# Where To Find Malt Specs - Degrees Lintner, Etc Etc



## Bribie G (29/3/10)

BribieG has bought Beersmith and will now be a Beersmith serial pest till I've got the thing set up. Serves ya right for twisting my arm for the last 18 months. B) 

For Aussie Malts such as Barrett Burston Pilsner etc does anyone know where to get information about degrees Lintner (diastatic power), water content, potential yield and so on? As I use rice and corn in CAPs and Aussies and often a touch of corn or unmalted wheat in UK bitters it would be useful to have this info. Especially the BB Galaxy as it's the main one exported to Asia I believe and I'm more into that style of lager than Germans and Bohemians. :icon_cheers:


----------



## MarkBastard (29/3/10)

I know I was able to download a file for the main 4 or 5 BB malts.

It would be good to know where these can be downloaded from though, as I haven't been able to find them since. Also would like to get the Joe White malts.


----------



## bum (29/3/10)

http://www.beersmith.com/data_updates.htm


----------



## Siborg (29/3/10)

bum said:


> http://www.beersmith.com/data_updates.htm


now, we're talking! This has been the one thing pissing me off about beersmith. I tried and tried to find all this, with no luck. 

Thanks!


----------



## Bribie G (29/3/10)

Great, they also list the Thomas Fawcett, Wey and JW malts as well. Top effort by bum (sounds like my Psyllium B))


----------



## Fourstar (29/3/10)

bum said:


> http://www.beersmith.com/data_updates.htm




watch out for the local malts data specs in beersmith, the are not always correct. (see JW malts and their colour specs! :blink: )


----------



## bum (29/3/10)

The page linked mentions possibly newer updates of these files at this location http://www.beersmith.com/support.htm (scroll down, right side). Haven't checked either for accuracy or differences between those already linked.


----------



## MarkBastard (29/3/10)

Thanks bum. No choc chit for Joe white though :huh:


----------



## bum (29/3/10)

Sorry if I'm thinking of the wrong thing but hasn't that been discontinued?


----------



## MarkBastard (29/3/10)

Not sure mate. I bought some from craft brewer http://craftbrewer.com.au/shop/details.asp?PID=844 and it's still available.


----------



## Ross (29/3/10)

bum said:


> Sorry if I'm thinking of the wrong thing but hasn't that been discontinued?

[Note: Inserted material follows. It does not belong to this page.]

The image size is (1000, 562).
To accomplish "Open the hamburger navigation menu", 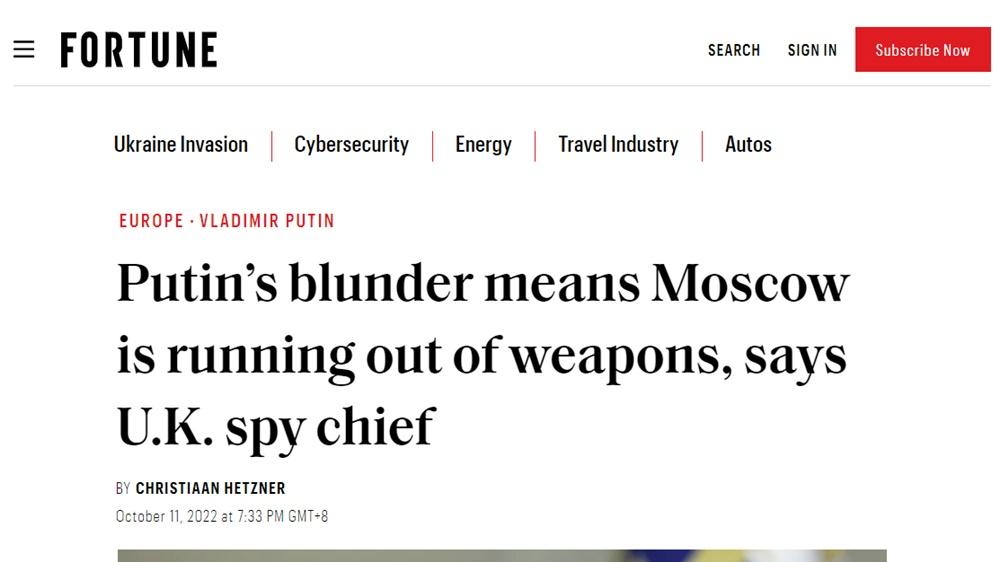I will 24,50.
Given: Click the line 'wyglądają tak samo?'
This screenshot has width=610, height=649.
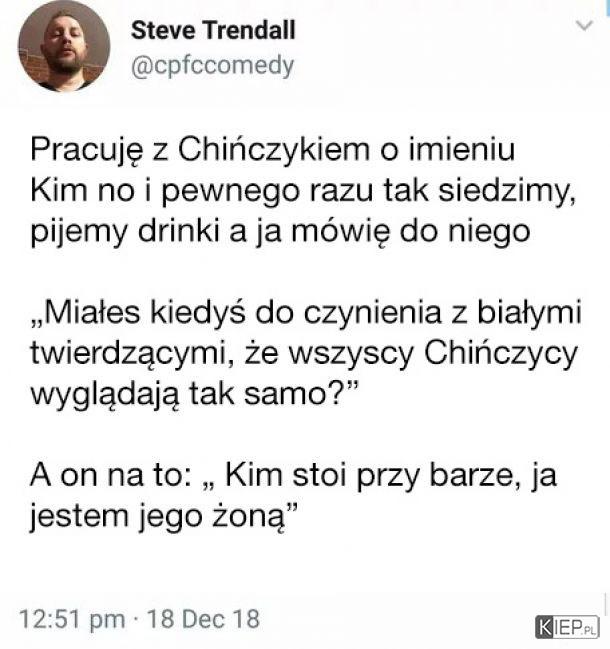Looking at the screenshot, I should coord(194,394).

Yes, discontinued by JW - once current stocks run out, that's it  

Cheers Ross


----------



## MarkBastard (29/3/10)

Ross said:


> Yes, discontinued by JW - once current stocks run out, that's it
> 
> Cheers Ross



Hmm, are there any alternatives? If this stout turns out good and I can't reproduce it that'll be annoying.

Though I can put 'limited edition' in front of its name :lol:


----------



## Ross (29/3/10)

Mark^Bastard said:


> Hmm, are there any alternatives? If this stout turns out good and I can't reproduce it that'll be annoying.
> 
> Though I can put 'limited edition' in front of its name :lol:




Pale chocolate is closest.

cheers Ross


----------



## fraser_john (29/3/10)

Good old Rossco will provide them for you if asked as part of your grain order and the Craftbrewer service.

No affiliation other than that of customer.


----------